Once again, MOSFET!

Hi guys,

I'm working on a 5x5x5 LED cube and I plan to use 3mm LEDs at 20mA. Each plane will have a maximum current consumption of 25 x 20 = 500mA so I was planning to use a P-CH MOSFET to control the layers. I've found these are quite cheap IRFR9024, but they are not logic-level. the plan is to have it powered from a 5V USB wall plug capable of 500mA (should I bump it up to 1A, just to stay on the safe side?).

I've decided to use FETs to learn something about those semi, but I wonder how can I drive them having a 5V input. By reading the datasheet and if I'm not misinterpreting it, I should be able to drive the FET with 4V enabling a little more than 1A with such Vgs or about 2A with 5V (figure 1 in the datasheet).

Am I misinterpreting the datasheet?

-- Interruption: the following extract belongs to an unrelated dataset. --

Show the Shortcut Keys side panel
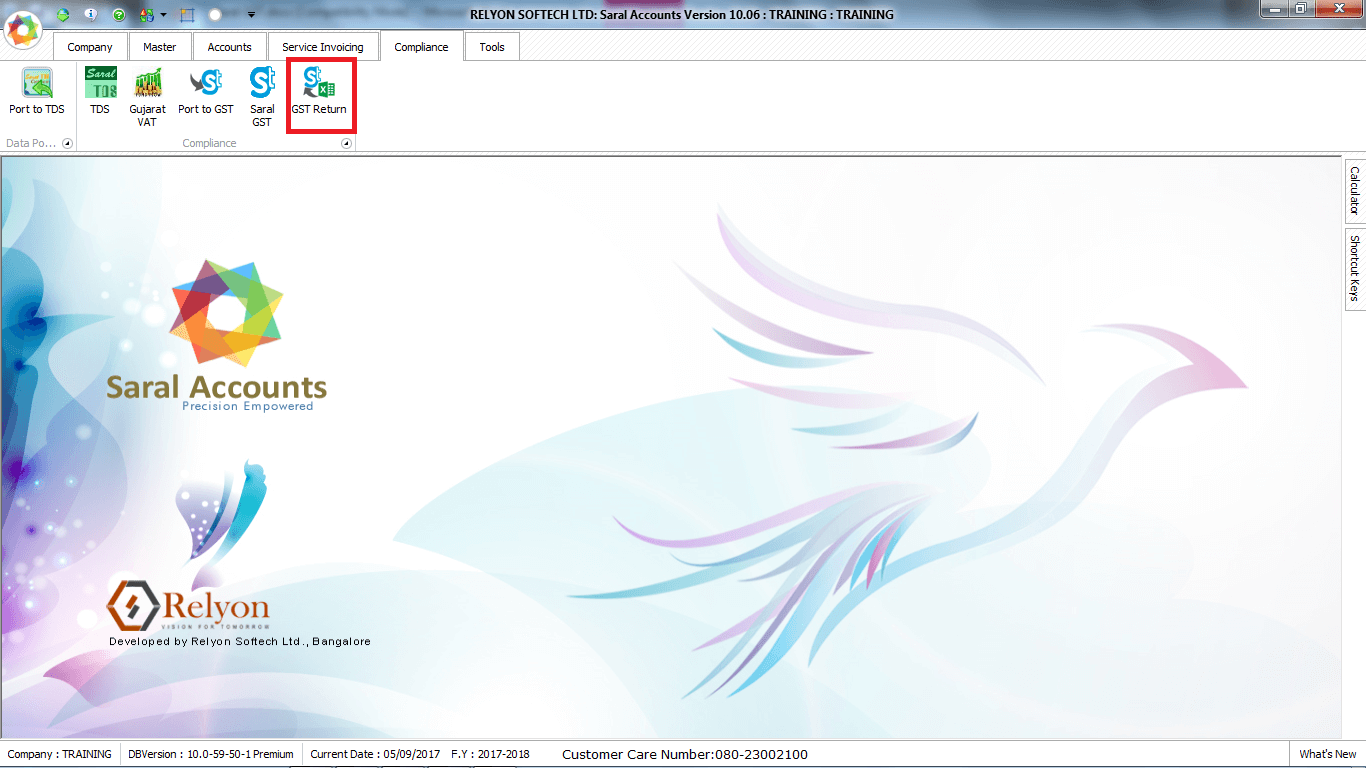This screenshot has height=768, width=1366. pyautogui.click(x=1355, y=268)
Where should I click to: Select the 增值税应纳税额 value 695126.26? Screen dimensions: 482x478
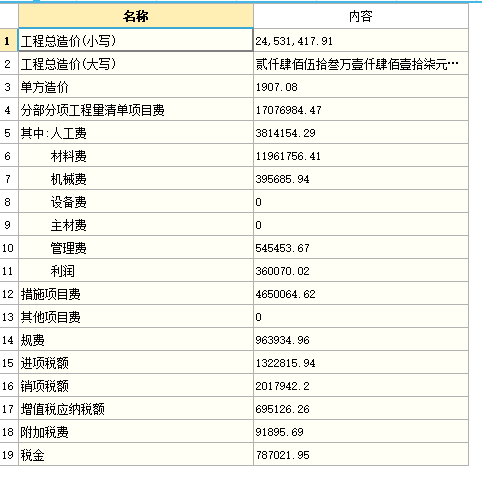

Do I need a BJT to drive the FET so to avoid the gate resistor and relative gate voltage drop?

As usual, thanks for your patience and time! ;)

You need a logic level FET to switch correctly, while the FET you have got could work if given enough voltage, you will not get that current with just 5V. Assuming it is Figure 3 that you are looking at, that does not tell you the drain / source resistance only what current you could get it your voltage was high enough.

Logic level P channel FETS are not too expensive, how about this one:-

I was actually looking at figure 1 taking in consideration the two curves at the bottom which should report (if I read it correctly) the current/voltage on the source-drain line...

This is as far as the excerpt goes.